WHAT TO WORK ON =>
Copy every record below exactly as written, but leave out the pictures.

DATA FOR THIS EXERCISE =>
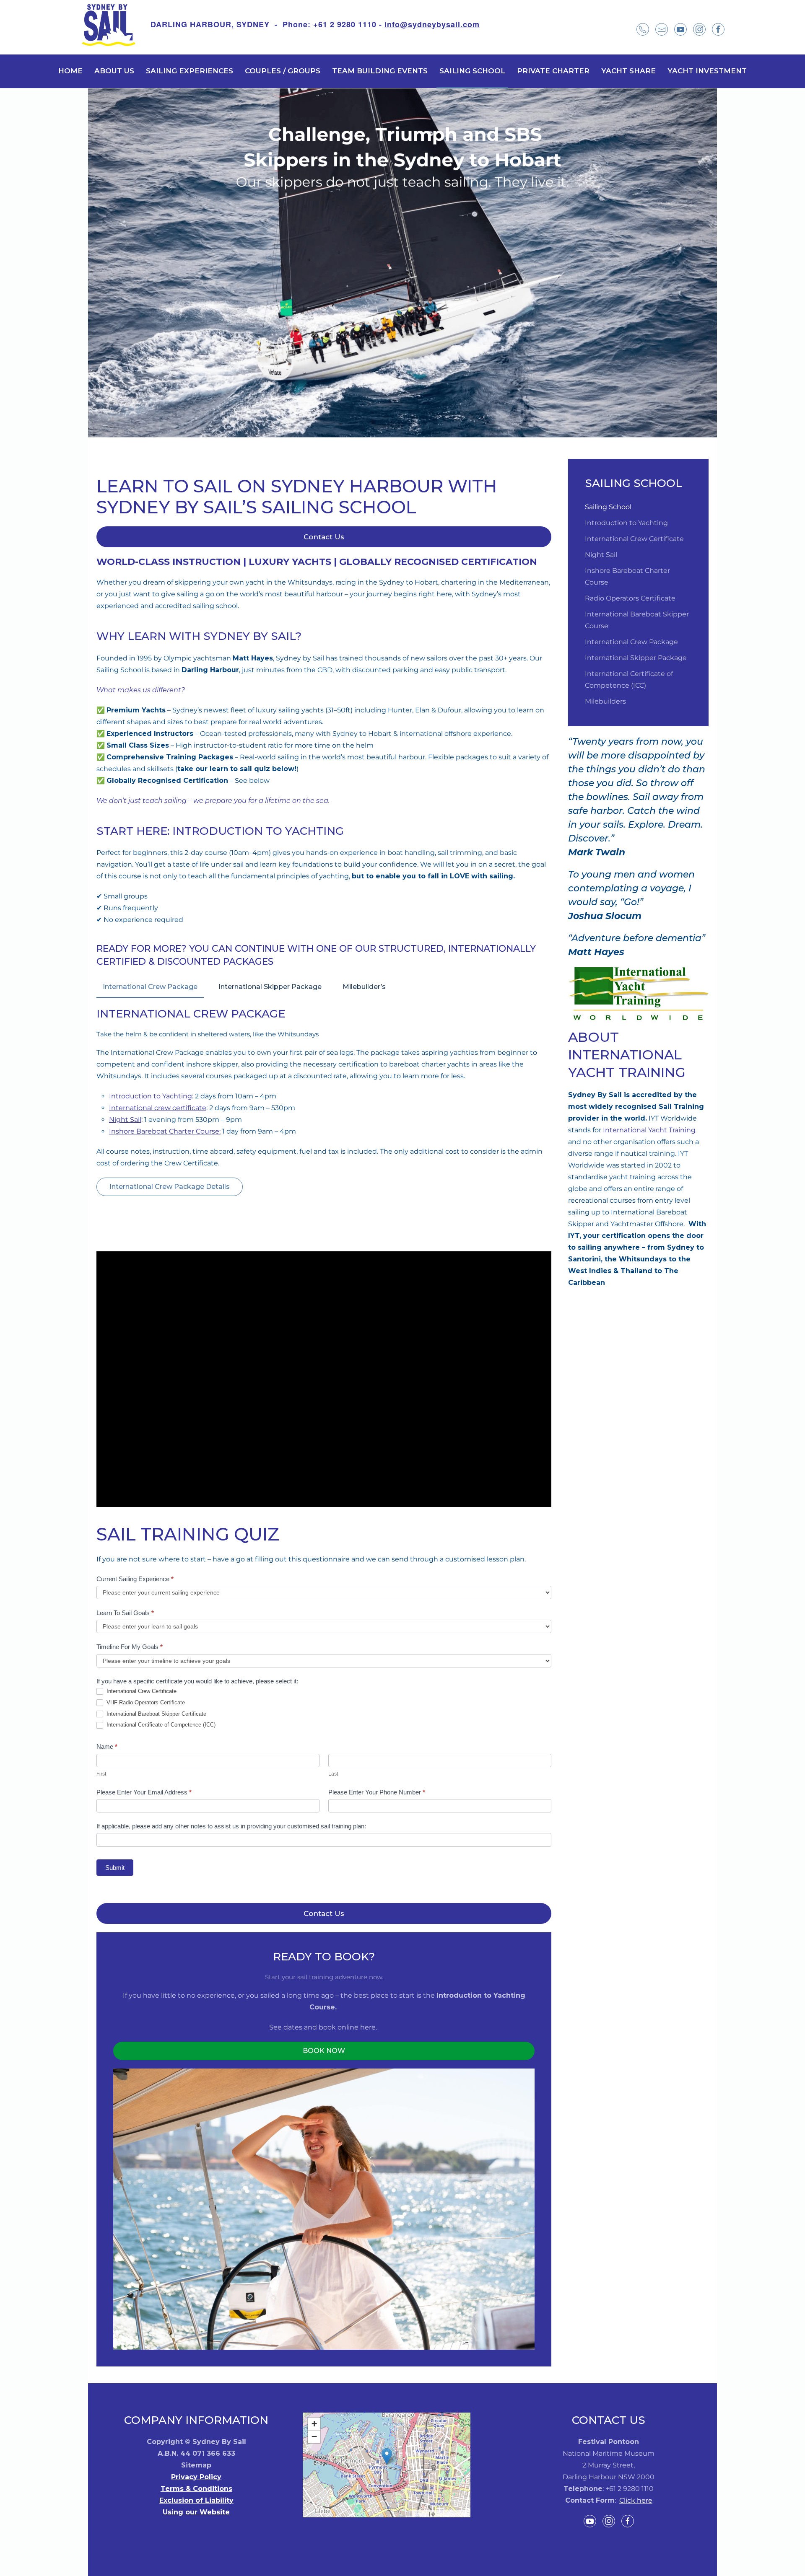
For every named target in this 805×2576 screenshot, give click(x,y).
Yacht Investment (707, 71)
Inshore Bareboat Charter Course (627, 576)
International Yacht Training (649, 1130)
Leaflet (421, 2513)
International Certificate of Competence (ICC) (160, 1725)
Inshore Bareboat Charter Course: (165, 1131)
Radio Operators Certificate (630, 598)
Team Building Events (380, 71)
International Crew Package (150, 987)
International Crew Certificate (141, 1691)
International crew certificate (157, 1108)
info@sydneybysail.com (432, 24)
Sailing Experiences (189, 71)
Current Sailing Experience (135, 1578)
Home (70, 71)
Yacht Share (628, 71)
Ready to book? (324, 1956)
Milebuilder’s (364, 987)
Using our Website (196, 2512)
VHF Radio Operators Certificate (145, 1702)
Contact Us (324, 537)
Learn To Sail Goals (125, 1612)
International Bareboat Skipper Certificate (155, 1714)
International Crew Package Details (169, 1187)
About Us (114, 71)
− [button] (314, 2436)
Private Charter (553, 71)
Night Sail (125, 1120)
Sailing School (472, 71)
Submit (115, 1867)
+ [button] (314, 2423)
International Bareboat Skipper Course (637, 620)
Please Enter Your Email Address (144, 1792)
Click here (635, 2500)
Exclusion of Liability (196, 2500)
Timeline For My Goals (129, 1646)
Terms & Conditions (196, 2489)
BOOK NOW (324, 2051)
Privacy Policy (196, 2477)
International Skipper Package (270, 987)
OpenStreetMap (452, 2513)
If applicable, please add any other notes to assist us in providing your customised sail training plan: (231, 1826)
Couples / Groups (282, 71)
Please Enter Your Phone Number (376, 1792)
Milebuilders (605, 701)
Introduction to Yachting (150, 1096)
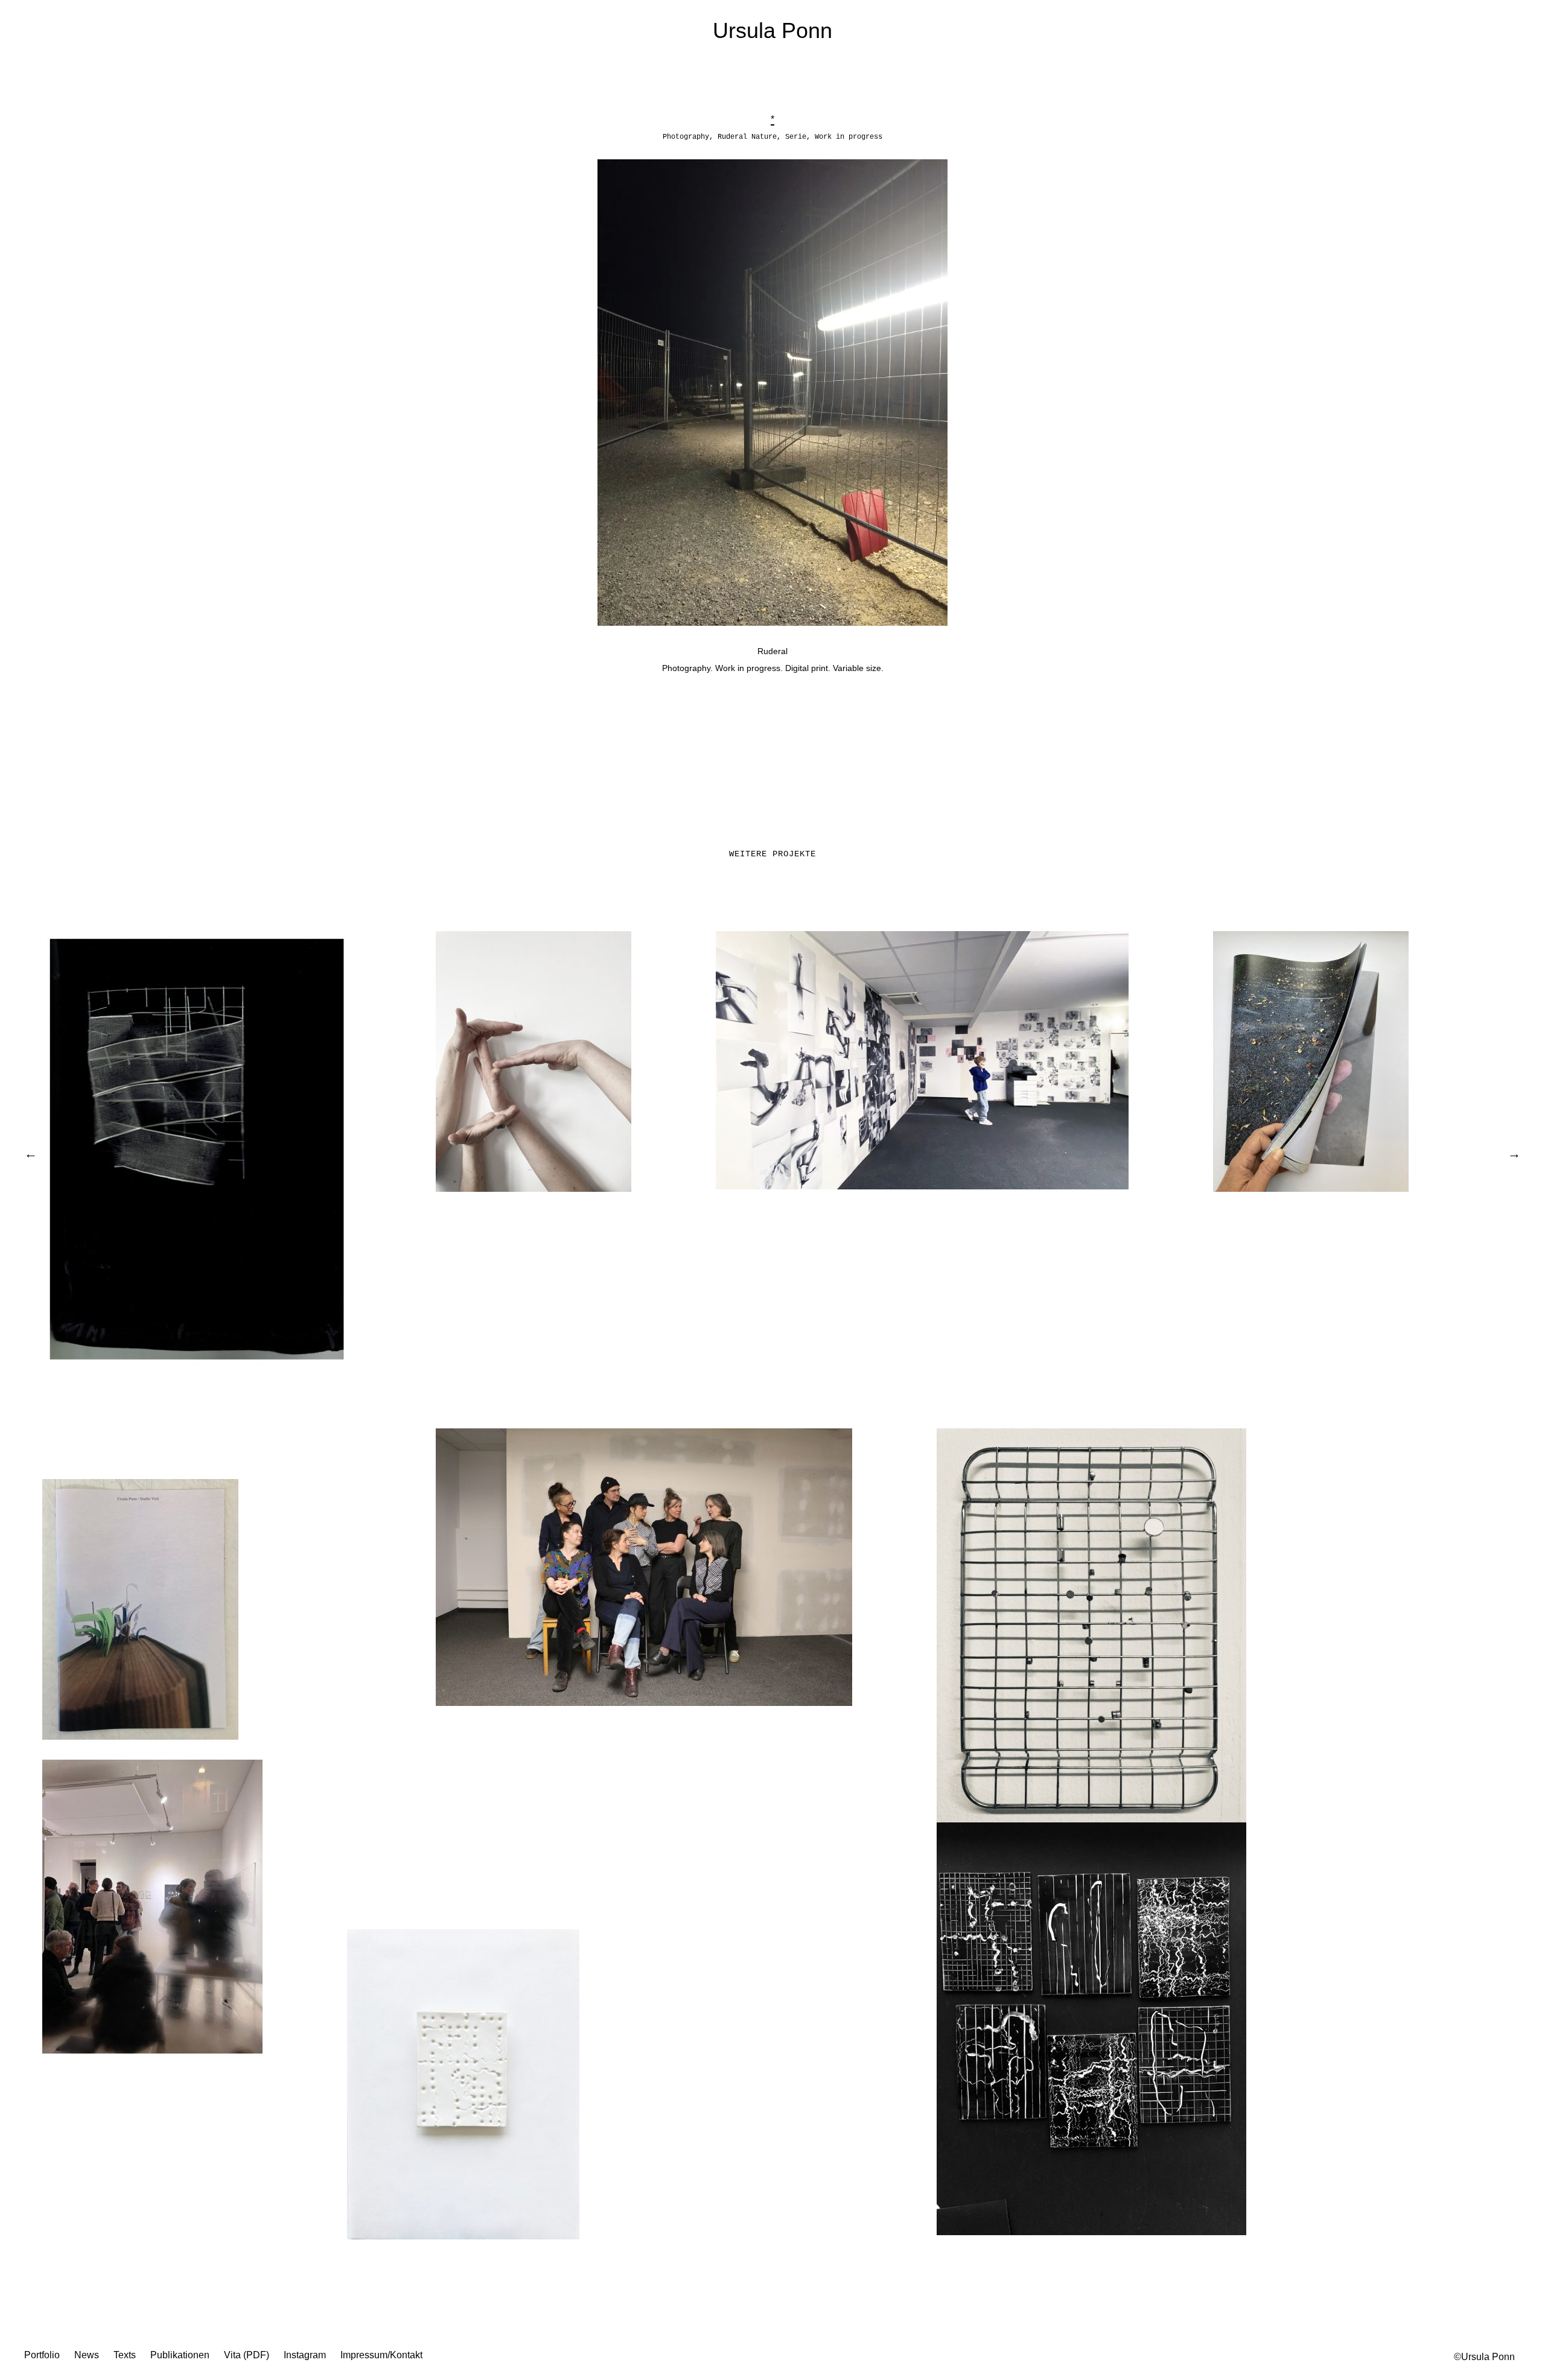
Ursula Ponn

TASK RESULT =>
For every named target in this 805×2576 screenshot, give click(x,y).
Yacht Investment (707, 71)
Inshore Bareboat Charter Course (627, 576)
International Yacht Training (649, 1130)
Leaflet (421, 2513)
International Certificate of Competence (ICC) (160, 1725)
Inshore Bareboat Charter Course: (165, 1131)
Radio Operators Certificate (630, 598)
Team Building Events (380, 71)
International Crew Package (150, 987)
International Crew Certificate (141, 1691)
International crew certificate (157, 1108)
info@sydneybysail.com (432, 24)
Sailing Experiences (189, 71)
Current Sailing Experience (135, 1578)
Home (70, 71)
Yacht Share (628, 71)
Ready to book? (324, 1956)
Milebuilder’s (364, 987)
Using our Website (196, 2512)
VHF Radio Operators Certificate (145, 1702)
Contact Us (324, 537)
Learn To Sail Goals (125, 1612)
International Bareboat Skipper Certificate (155, 1714)
International Crew Package Details (169, 1187)
About Us (114, 71)
− [button] (314, 2436)
Private Charter (553, 71)
Night Sail (125, 1120)
Sailing School (472, 71)
Submit (115, 1867)
+ [button] (314, 2423)
International Bareboat Skipper Course (637, 620)
Please Enter Your Email Address (144, 1792)
Click here (635, 2500)
Exclusion of Liability (196, 2500)
Timeline For My Goals (129, 1646)
Terms & Conditions (196, 2489)
BOOK NOW (324, 2051)
Privacy Policy (196, 2477)
International Skipper Package (270, 987)
OpenStreetMap (452, 2513)
If applicable, please add any other notes to assist us in providing your customised sail training plan: (231, 1826)
Couples / Groups (282, 71)
Please Enter Your Phone Number (376, 1792)
Milebuilders (605, 701)
Introduction to Yachting (150, 1096)
Ursula Ponn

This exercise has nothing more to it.